# EXERCISE INPUT start

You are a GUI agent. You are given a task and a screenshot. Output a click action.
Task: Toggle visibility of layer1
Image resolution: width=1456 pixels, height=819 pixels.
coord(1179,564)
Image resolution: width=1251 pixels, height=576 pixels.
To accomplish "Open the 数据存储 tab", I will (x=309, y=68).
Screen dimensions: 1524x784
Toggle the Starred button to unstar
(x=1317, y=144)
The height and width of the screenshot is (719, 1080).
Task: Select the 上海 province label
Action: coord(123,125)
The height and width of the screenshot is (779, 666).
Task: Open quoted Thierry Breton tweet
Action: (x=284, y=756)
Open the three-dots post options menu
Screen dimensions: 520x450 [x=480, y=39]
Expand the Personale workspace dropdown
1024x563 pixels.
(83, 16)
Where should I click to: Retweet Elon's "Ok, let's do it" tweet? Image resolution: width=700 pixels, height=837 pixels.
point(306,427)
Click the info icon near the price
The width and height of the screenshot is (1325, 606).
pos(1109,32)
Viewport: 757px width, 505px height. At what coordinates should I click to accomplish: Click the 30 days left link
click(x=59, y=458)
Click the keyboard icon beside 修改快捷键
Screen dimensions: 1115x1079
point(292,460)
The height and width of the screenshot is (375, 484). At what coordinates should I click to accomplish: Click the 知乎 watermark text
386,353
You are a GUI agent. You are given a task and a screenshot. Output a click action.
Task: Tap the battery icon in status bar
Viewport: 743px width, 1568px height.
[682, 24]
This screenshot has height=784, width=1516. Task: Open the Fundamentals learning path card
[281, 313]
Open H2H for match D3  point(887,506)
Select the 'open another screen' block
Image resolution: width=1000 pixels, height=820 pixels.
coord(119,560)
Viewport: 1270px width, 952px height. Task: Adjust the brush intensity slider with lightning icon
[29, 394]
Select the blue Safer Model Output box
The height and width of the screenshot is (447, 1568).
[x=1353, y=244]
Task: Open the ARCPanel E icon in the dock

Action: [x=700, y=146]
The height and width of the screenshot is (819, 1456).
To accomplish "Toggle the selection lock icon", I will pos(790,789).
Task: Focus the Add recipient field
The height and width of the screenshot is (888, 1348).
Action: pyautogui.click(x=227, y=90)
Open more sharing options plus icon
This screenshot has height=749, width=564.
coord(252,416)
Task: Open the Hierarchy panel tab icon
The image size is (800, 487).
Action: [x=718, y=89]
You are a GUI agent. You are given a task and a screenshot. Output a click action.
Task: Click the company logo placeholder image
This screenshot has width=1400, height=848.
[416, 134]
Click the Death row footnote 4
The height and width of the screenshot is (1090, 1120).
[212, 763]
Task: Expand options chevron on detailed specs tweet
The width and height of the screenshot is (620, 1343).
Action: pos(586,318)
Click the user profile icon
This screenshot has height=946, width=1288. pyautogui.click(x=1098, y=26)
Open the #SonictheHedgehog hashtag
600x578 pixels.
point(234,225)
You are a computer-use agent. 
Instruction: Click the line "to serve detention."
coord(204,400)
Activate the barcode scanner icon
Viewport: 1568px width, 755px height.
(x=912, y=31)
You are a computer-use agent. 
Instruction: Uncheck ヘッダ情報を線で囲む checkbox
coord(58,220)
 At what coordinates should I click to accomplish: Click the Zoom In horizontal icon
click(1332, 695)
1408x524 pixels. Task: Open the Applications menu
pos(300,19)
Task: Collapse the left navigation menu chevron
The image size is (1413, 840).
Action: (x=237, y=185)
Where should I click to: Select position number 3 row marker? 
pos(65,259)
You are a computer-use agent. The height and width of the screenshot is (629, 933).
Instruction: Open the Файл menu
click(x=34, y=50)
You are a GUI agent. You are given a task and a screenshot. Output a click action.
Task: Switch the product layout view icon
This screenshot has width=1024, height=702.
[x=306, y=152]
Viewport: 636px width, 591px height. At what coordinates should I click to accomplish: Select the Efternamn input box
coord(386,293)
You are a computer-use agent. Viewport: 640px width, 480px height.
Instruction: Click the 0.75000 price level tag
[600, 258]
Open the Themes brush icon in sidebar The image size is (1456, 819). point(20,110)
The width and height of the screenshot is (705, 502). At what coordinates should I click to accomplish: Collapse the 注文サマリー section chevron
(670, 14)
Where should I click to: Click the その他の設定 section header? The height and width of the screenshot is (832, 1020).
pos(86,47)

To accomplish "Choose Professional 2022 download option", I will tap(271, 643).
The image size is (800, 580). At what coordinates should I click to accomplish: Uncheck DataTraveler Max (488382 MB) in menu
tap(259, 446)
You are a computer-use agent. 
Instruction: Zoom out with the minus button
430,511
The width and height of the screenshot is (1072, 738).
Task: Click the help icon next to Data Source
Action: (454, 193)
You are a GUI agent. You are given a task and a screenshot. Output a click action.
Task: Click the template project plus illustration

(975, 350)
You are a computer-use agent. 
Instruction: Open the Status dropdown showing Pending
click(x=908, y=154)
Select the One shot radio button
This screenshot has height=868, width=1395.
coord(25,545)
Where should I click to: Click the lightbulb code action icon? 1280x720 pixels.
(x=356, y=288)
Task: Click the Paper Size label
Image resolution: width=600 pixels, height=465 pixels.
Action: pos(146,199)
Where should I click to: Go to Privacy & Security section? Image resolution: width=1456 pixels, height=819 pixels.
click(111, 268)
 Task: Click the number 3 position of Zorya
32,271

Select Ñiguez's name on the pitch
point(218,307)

# EXERCISE INPUT end

> TASK DETAILS
Copy the records above line for line, with no changes.

> OUTPUT
You are a GUI agent. You are given a task and a screenshot. Output a click action.
Task: Toggle visibility of layer1
Image resolution: width=1456 pixels, height=819 pixels.
coord(1179,564)
Image resolution: width=1251 pixels, height=576 pixels.
To accomplish "Open the 数据存储 tab", I will (x=309, y=68).
Screen dimensions: 1524x784
Toggle the Starred button to unstar
(x=1317, y=144)
The height and width of the screenshot is (719, 1080).
Task: Select the 上海 province label
Action: coord(123,125)
The height and width of the screenshot is (779, 666).
Task: Open quoted Thierry Breton tweet
Action: (x=284, y=756)
Open the three-dots post options menu
Screen dimensions: 520x450 [x=480, y=39]
Expand the Personale workspace dropdown
1024x563 pixels.
(83, 16)
Where should I click to: Retweet Elon's "Ok, let's do it" tweet? Image resolution: width=700 pixels, height=837 pixels.
point(306,427)
Click the info icon near the price
The width and height of the screenshot is (1325, 606).
pos(1109,32)
Viewport: 757px width, 505px height. At what coordinates should I click to accomplish: Click the 30 days left link
click(x=59, y=458)
Click the keyboard icon beside 修改快捷键
Screen dimensions: 1115x1079
point(292,460)
The height and width of the screenshot is (375, 484). At what coordinates should I click to accomplish: Click the 知乎 watermark text
386,353
You are a GUI agent. You are given a task and a screenshot. Output a click action.
Task: Tap the battery icon in status bar
Viewport: 743px width, 1568px height.
[682, 24]
This screenshot has height=784, width=1516. Task: Open the Fundamentals learning path card
[281, 313]
Open H2H for match D3  point(887,506)
Select the 'open another screen' block
Image resolution: width=1000 pixels, height=820 pixels.
coord(119,560)
Viewport: 1270px width, 952px height. Task: Adjust the brush intensity slider with lightning icon
[29, 394]
Select the blue Safer Model Output box
The height and width of the screenshot is (447, 1568).
[x=1353, y=244]
Task: Open the ARCPanel E icon in the dock

Action: [x=700, y=146]
The height and width of the screenshot is (819, 1456).
To accomplish "Toggle the selection lock icon", I will pos(790,789).
Task: Focus the Add recipient field
The height and width of the screenshot is (888, 1348).
Action: pyautogui.click(x=227, y=90)
Open more sharing options plus icon
This screenshot has height=749, width=564.
coord(252,416)
Task: Open the Hierarchy panel tab icon
The image size is (800, 487).
Action: [x=718, y=89]
You are a GUI agent. You are given a task and a screenshot. Output a click action.
Task: Click the company logo placeholder image
This screenshot has width=1400, height=848.
[416, 134]
Click the Death row footnote 4
The height and width of the screenshot is (1090, 1120).
[212, 763]
Task: Expand options chevron on detailed specs tweet
The width and height of the screenshot is (620, 1343).
Action: pos(586,318)
Click the user profile icon
This screenshot has height=946, width=1288. pyautogui.click(x=1098, y=26)
Open the #SonictheHedgehog hashtag
600x578 pixels.
point(234,225)
You are a computer-use agent. 
Instruction: Click the line "to serve detention."
coord(204,400)
Activate the barcode scanner icon
Viewport: 1568px width, 755px height.
(x=912, y=31)
You are a computer-use agent. 
Instruction: Uncheck ヘッダ情報を線で囲む checkbox
coord(58,220)
 At what coordinates should I click to accomplish: Click the Zoom In horizontal icon
click(1332, 695)
1408x524 pixels. Task: Open the Applications menu
pos(300,19)
Task: Collapse the left navigation menu chevron
The image size is (1413, 840).
Action: (x=237, y=185)
Where should I click to: Select position number 3 row marker? 
pos(65,259)
You are a computer-use agent. The height and width of the screenshot is (629, 933).
Instruction: Open the Файл menu
click(x=34, y=50)
You are a GUI agent. You are given a task and a screenshot. Output a click action.
Task: Switch the product layout view icon
This screenshot has width=1024, height=702.
[x=306, y=152]
Viewport: 636px width, 591px height. At what coordinates should I click to accomplish: Select the Efternamn input box
coord(386,293)
You are a computer-use agent. Viewport: 640px width, 480px height.
Instruction: Click the 0.75000 price level tag
[600, 258]
Open the Themes brush icon in sidebar The image size is (1456, 819). point(20,110)
The width and height of the screenshot is (705, 502). At what coordinates should I click to accomplish: Collapse the 注文サマリー section chevron
(670, 14)
Where should I click to: Click the その他の設定 section header? The height and width of the screenshot is (832, 1020).
pos(86,47)

To accomplish "Choose Professional 2022 download option", I will tap(271, 643).
The image size is (800, 580). At what coordinates should I click to accomplish: Uncheck DataTraveler Max (488382 MB) in menu
tap(259, 446)
You are a computer-use agent. 
Instruction: Zoom out with the minus button
430,511
The width and height of the screenshot is (1072, 738).
Task: Click the help icon next to Data Source
Action: (454, 193)
You are a GUI agent. You are given a task and a screenshot. Output a click action.
Task: Click the template project plus illustration

(975, 350)
You are a computer-use agent. 
Instruction: Open the Status dropdown showing Pending
click(x=908, y=154)
Select the One shot radio button
This screenshot has height=868, width=1395.
coord(25,545)
Where should I click to: Click the lightbulb code action icon? 1280x720 pixels.
(x=356, y=288)
Task: Click the Paper Size label
Image resolution: width=600 pixels, height=465 pixels.
Action: pos(146,199)
Where should I click to: Go to Privacy & Security section? Image resolution: width=1456 pixels, height=819 pixels.
click(111, 268)
 Task: Click the number 3 position of Zorya
32,271

Select Ñiguez's name on the pitch
point(218,307)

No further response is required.